Some chapters will strike readers as excessively technical and empirical, and there are sections of the e book which can be so descriptive that they’re troublesome to parse, studying extra like an appendix in prose than a clearly-delineated argument, and compounded by the paucity of diagrams. Just a few carefully-drawn schematic renderings of the mosque would have performed the work of pages of description whose function will not be at all times clear. But the quantity will undoubtedly stand as probably the most complete and detailed account of the mosque within the eighth century so far. Have been one to digitally reconstruct the mosque (please!), one want look no additional, and the transition from temple to church to mosque is explored right here in unprecedented element.

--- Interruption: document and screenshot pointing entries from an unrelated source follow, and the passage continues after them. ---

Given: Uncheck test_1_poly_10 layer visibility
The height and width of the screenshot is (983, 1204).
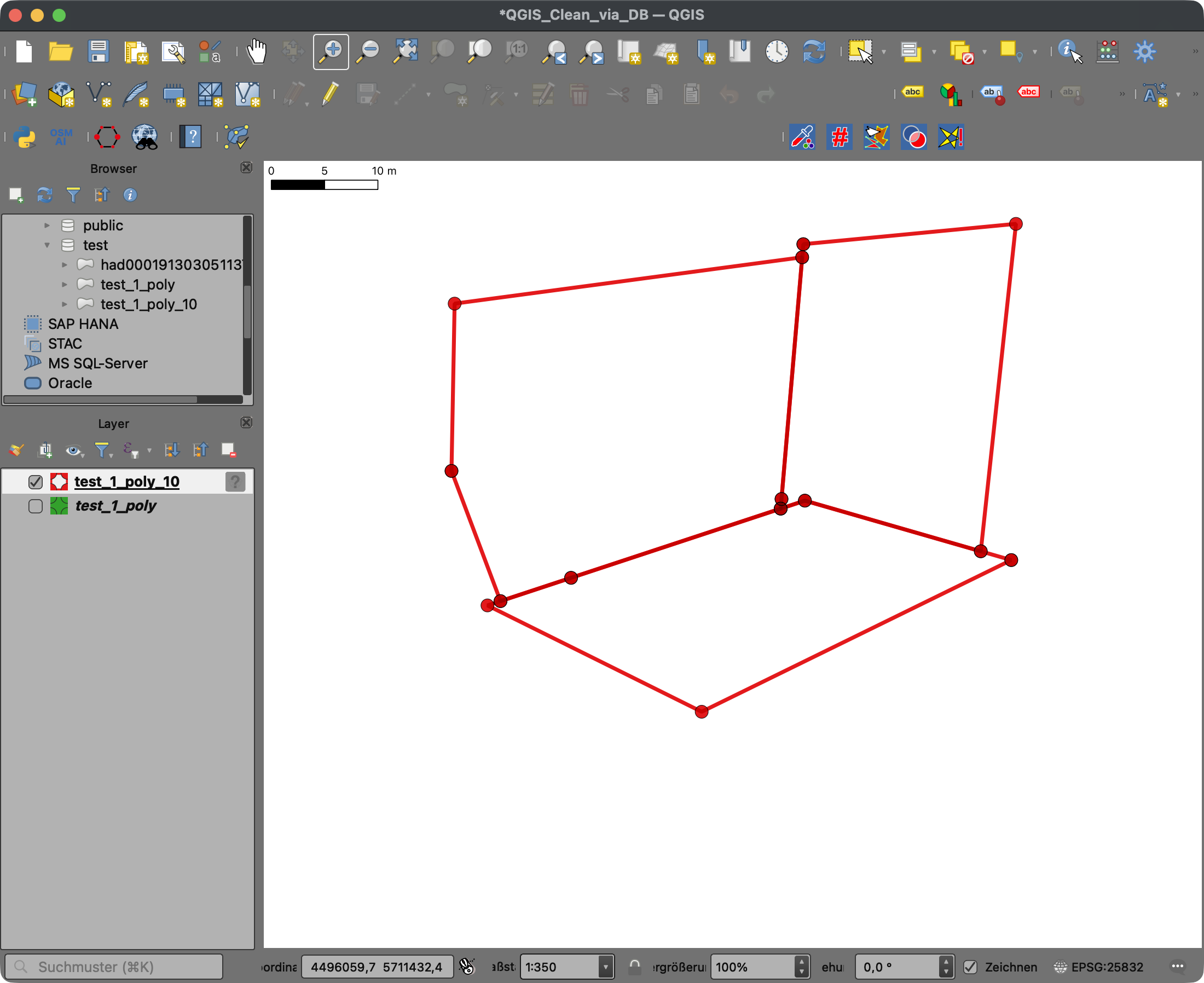Looking at the screenshot, I should (x=36, y=482).
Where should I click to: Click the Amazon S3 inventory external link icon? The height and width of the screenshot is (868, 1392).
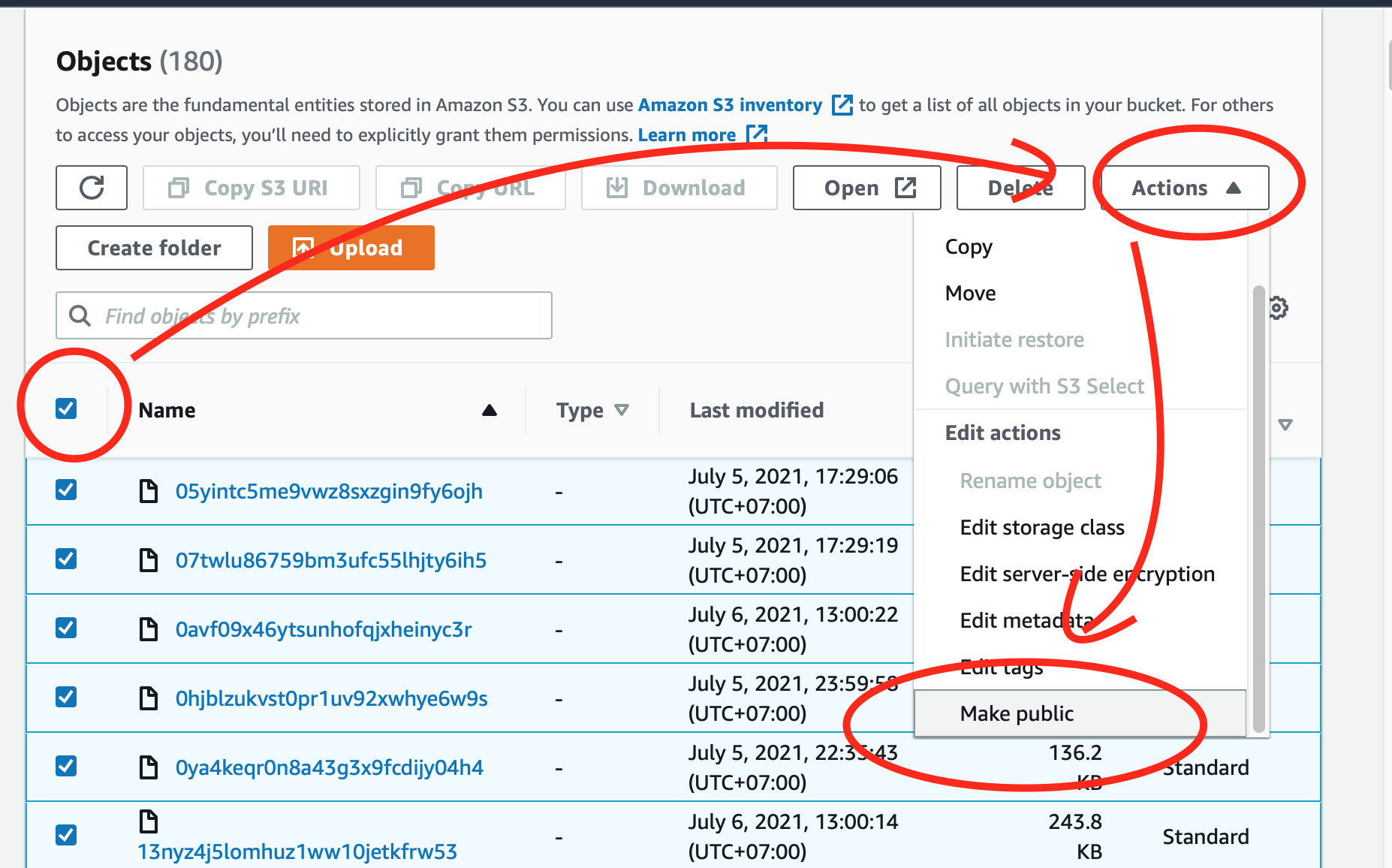842,105
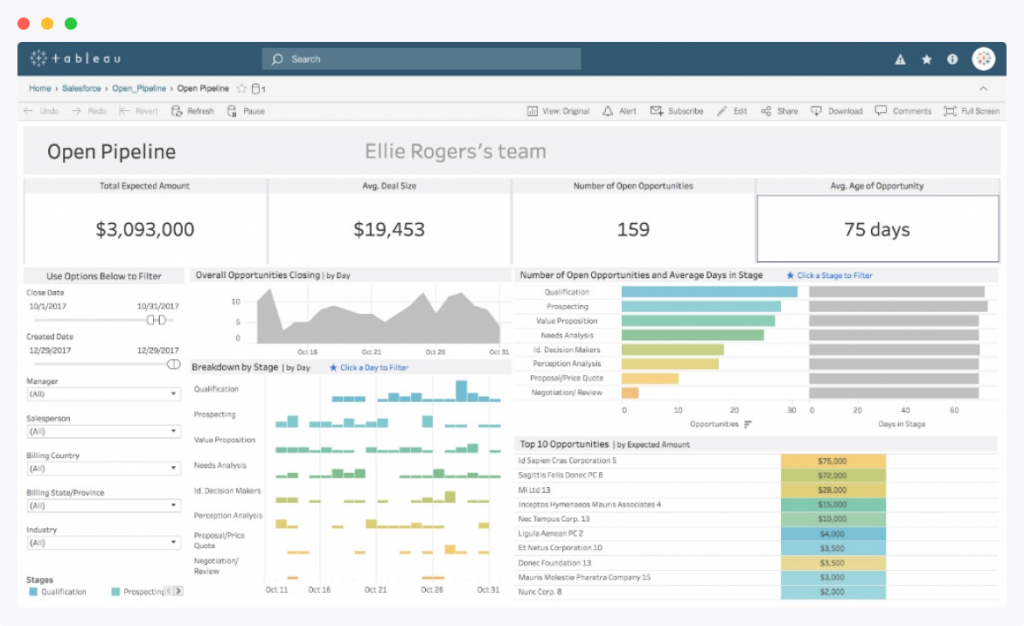Set an Alert on this view
Screen dimensions: 1024x626
point(618,111)
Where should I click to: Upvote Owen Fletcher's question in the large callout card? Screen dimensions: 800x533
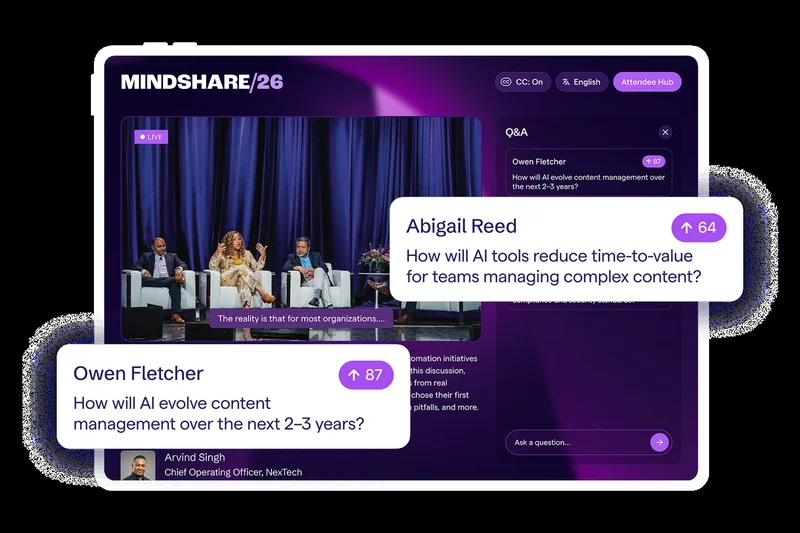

Maybe the e book’s most sensible perception is that the “meter” of the mosaics’ visible rhythms corresponds exactly with the poetic meter of one of many panegyric poems commissioned by al-Walīd to reward his mosque. Steeped within the context of late vintage poetry and allusion, the mosaics’ energy might properly have rested within the polysemy and ambiguity that have been emphasised in lots of late vintage Mediterranean cultures, by which opacity and multiplicity of meanings in each poetry and decoration might have been intentional, apprehended because the supply of inexhaustible depths of that means. And it’s right here that George’s achievement is most evident: to sharply problem our trendy methods of seeing and as a substitute to ask us view one in all Islam’s most well-known and most-studied monuments with new, late-Vintage eyes.
The Umayyad Mosque of Damascus: Artwork, Religion and Empire in Early Islam by Alain George (2021) is revealed by Gingko and is out there in bookstores and on-line.